Hand back the entries below exactly.

Stored data
----------------------------------------
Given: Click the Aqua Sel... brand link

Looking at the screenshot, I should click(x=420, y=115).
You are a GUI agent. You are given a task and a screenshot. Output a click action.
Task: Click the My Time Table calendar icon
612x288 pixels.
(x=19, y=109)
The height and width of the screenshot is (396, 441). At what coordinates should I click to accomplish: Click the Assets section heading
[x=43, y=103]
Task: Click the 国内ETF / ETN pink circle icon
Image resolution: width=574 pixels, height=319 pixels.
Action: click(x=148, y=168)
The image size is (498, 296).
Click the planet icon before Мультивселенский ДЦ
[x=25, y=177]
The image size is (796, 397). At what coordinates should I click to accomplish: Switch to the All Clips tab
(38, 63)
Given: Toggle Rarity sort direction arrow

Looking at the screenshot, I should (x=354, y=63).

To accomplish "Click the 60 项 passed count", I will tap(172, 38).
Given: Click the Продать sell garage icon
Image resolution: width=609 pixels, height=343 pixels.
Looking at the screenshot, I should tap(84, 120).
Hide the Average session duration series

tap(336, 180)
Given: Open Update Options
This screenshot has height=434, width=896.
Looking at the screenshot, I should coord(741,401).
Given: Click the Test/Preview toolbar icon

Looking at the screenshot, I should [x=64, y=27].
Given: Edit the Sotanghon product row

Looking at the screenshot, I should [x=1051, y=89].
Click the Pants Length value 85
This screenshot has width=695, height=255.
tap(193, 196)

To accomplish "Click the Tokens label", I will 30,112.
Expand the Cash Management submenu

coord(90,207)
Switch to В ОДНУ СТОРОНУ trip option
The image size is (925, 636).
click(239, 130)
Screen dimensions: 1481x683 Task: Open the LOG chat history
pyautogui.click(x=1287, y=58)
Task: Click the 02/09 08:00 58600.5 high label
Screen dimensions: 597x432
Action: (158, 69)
----------------------------------------
Response for this exercise >>
Given: Click the Aqua Sel... brand link

Looking at the screenshot, I should click(x=420, y=115).
You are a GUI agent. You are given a task and a screenshot. Output a click action.
Task: Click the My Time Table calendar icon
612x288 pixels.
(x=19, y=109)
The height and width of the screenshot is (396, 441). At what coordinates should I click to accomplish: Click the Assets section heading
[x=43, y=103]
Task: Click the 国内ETF / ETN pink circle icon
Image resolution: width=574 pixels, height=319 pixels.
Action: click(x=148, y=168)
The image size is (498, 296).
Click the planet icon before Мультивселенский ДЦ
[x=25, y=177]
The image size is (796, 397). At what coordinates should I click to accomplish: Switch to the All Clips tab
(38, 63)
Given: Toggle Rarity sort direction arrow

Looking at the screenshot, I should (x=354, y=63).

To accomplish "Click the 60 项 passed count", I will tap(172, 38).
Given: Click the Продать sell garage icon
Image resolution: width=609 pixels, height=343 pixels.
Looking at the screenshot, I should tap(84, 120).
Hide the Average session duration series

tap(336, 180)
Given: Open Update Options
This screenshot has height=434, width=896.
Looking at the screenshot, I should coord(741,401).
Given: Click the Test/Preview toolbar icon

Looking at the screenshot, I should [x=64, y=27].
Given: Edit the Sotanghon product row

Looking at the screenshot, I should [x=1051, y=89].
Click the Pants Length value 85
This screenshot has width=695, height=255.
tap(193, 196)

To accomplish "Click the Tokens label", I will 30,112.
Expand the Cash Management submenu

coord(90,207)
Switch to В ОДНУ СТОРОНУ trip option
The image size is (925, 636).
click(239, 130)
Screen dimensions: 1481x683 Task: Open the LOG chat history
pyautogui.click(x=1287, y=58)
Task: Click the 02/09 08:00 58600.5 high label
Screen dimensions: 597x432
Action: (158, 69)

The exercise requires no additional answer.